According to a report on Tech News Daily, a new study has shown that high-end PC graphics cards can be used to lower the amount of X-Rays cancer patients are exposed to during radiation treatment, lessening the damage caused to healthy tissue.

It's all tied to a treatment technique called image-guided radiation therapy, or IGRT. IGRT locates cancerous cells in the body by performing computer tomography, or CT. That's where graphics cards come in.
"CT dose has become a major concern of the medical community," said Steve Jiang, senior author of the study and an associate professor of radiation oncology at the University of California, San Diego. "For each year's use of today's scanning technology, the resulting cancers could cause about 14,500 deaths."

The solution to this problem is lessening the patient's exposure to radiation from the CT process by lowering the X-Rays used, but that results in less accurate data that takes a long time to compile. And since tumors can move quickly, time is of the essence. 

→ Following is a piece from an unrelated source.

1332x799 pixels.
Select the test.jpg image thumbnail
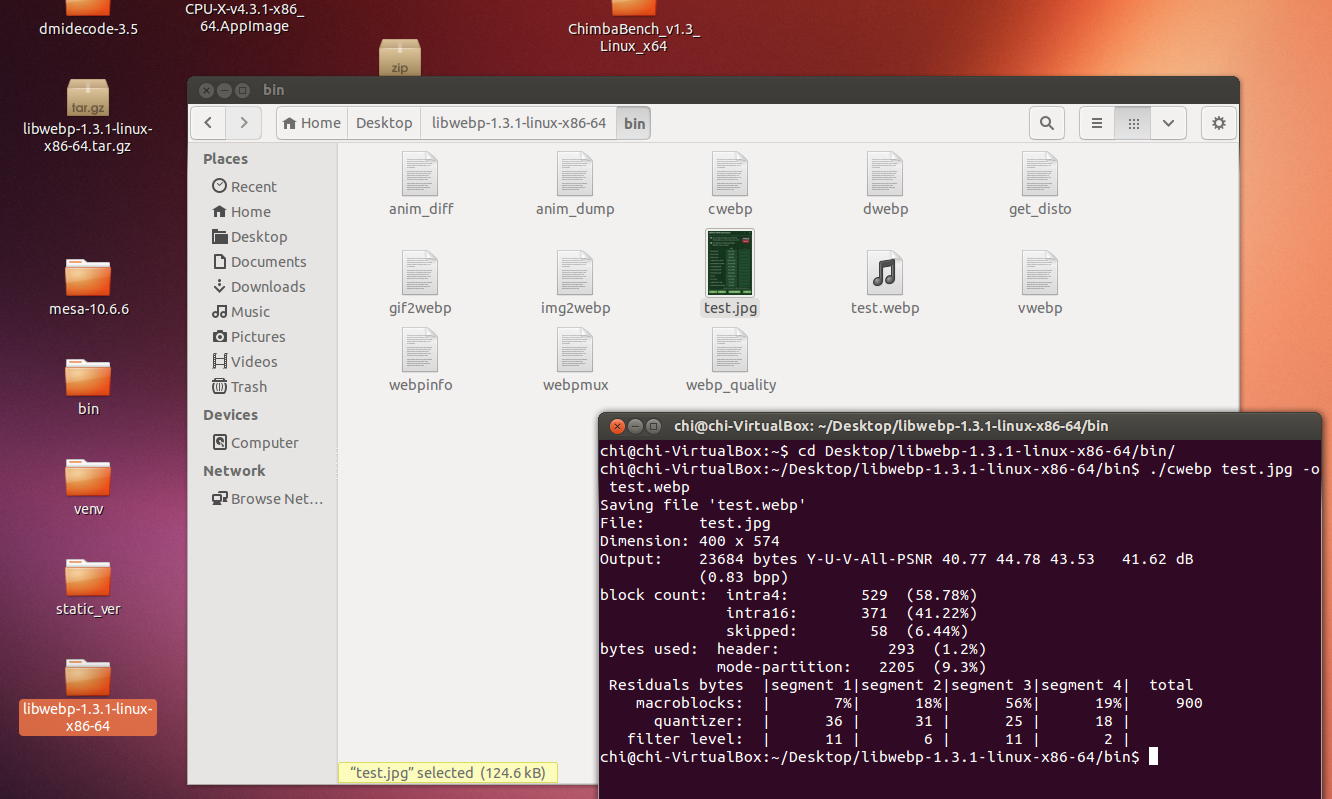coord(730,263)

The solution is high-end PC graphics cards. NVIDA Tesla C1060 GPU cards, to be precise. 

A new CT reconstruction algorithm created by the researchers uses a graphics card to process data in parallel - increasing computational efficiency and constructing a CT scan in about two minutes.

With only 20 to 40 X-ray projections, the team created images clear enough that the IGRT process could accurately target them, and did it an estimated 100 times faster than similar methods.

According to the study, this method results in patients receiving 36 to 72 times less radiation exposure. Less radiation means fewer complications and healthier patients, thanks to hardware designed to help run graphically intensive games like Crysis.